Tuesday, December 2, 2014

An ELT Thinglink for Christmas, or Rudolph gets a ELT Nosejob.

Again it's Christmas, the most consumer loving time of the year. Make it a goal to make- not purchase- a gift for at least one person this year. If you are a good maker, make it for someone you like.

Again it's Christmas and it was Monday so ELT Ireland were doing their #ELTChinwag. (not chat). Last night on Twitter, Peter Lahiff mentioned he was trying to use a new app for word clouds. I think word clouds should be used only rarely and mostly after you've just discovered Wordle.

But it's the holidays.

He sent me a sample of what he wanted to make.

I complained that it had no red nose.

He made some crack about my design sensibilities.
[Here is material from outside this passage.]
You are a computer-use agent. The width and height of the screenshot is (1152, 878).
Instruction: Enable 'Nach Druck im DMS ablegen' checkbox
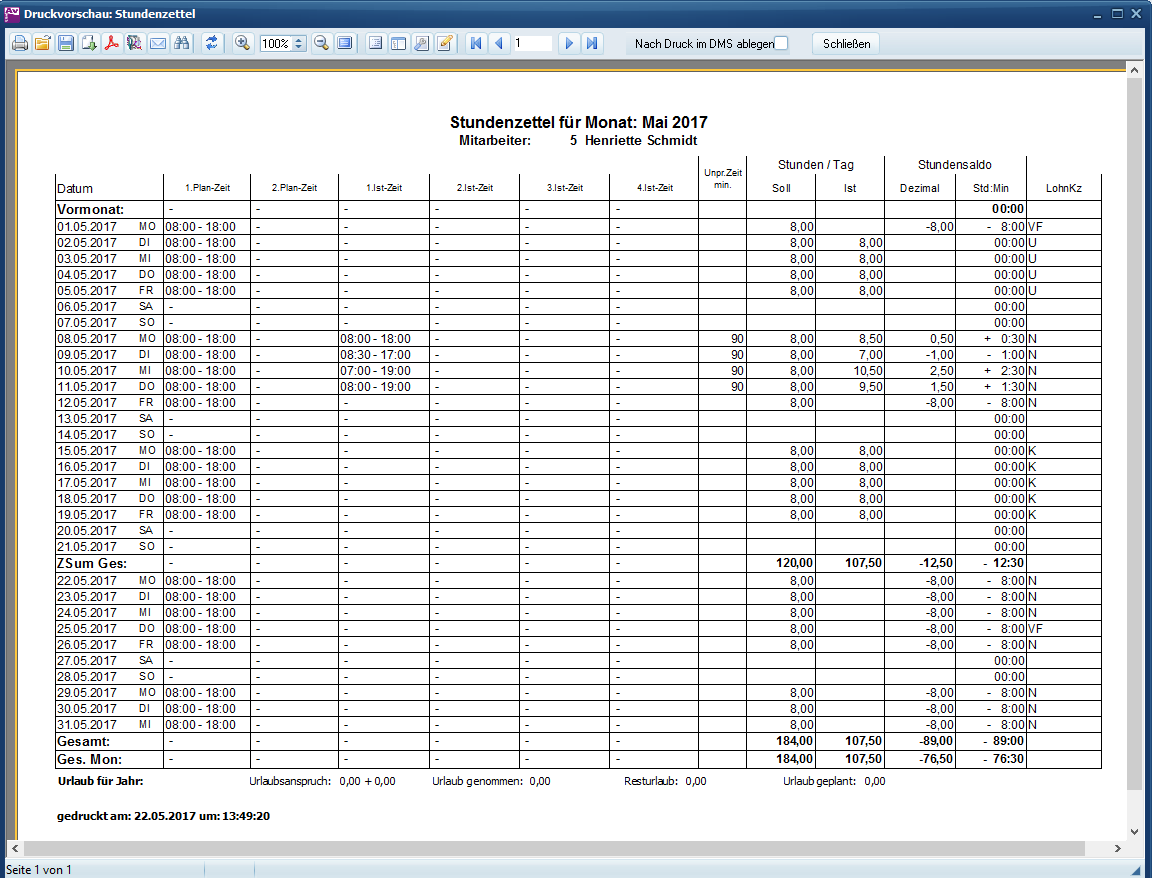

He forgot I have this blog.
Note: No nose.

Let's review: If the words in the visual refer back to 'the red-nosed reindeer' it should- you know- have the red nose.

It's not like Rudolph is ashamed of this feature. Would Frosty be happy if you photoshopped his button nose?

So, Photoshop: I put the nose back on.






Note: Nose. Mine is blue because I used a screen shot of Peter's instead of downloading.
And it needs the song. The teacher will be looking for it anyway. So can we stick a song in the picture?  Is fĂ©idir linn, baby.


Again I go back to Paul Driver. He introduced us to Thinglink in one of his talks at the Digital ELT Ireland conference. It lets you add little hotspot links to an image you upload.  So I uploaded my Rudolph to Thinklink.

So I placed a hotspot link on the nose and changed the icon to a circle with a red border. I set the link to a YouTube version of the Rudolph with lyrics.

But the song is really just a souvenir of the 1964 stop-motion animation tv special* for me.

So also I gave RTRNR (completely unnecessary acronym) an eye which is a link to a full version of RTRNR (I love this silly acronym as much as I like the film) on DailyMotion so that learners can go enjoy it at home. The videolink is in an eye because... you... watch... stuff... with... your eyes.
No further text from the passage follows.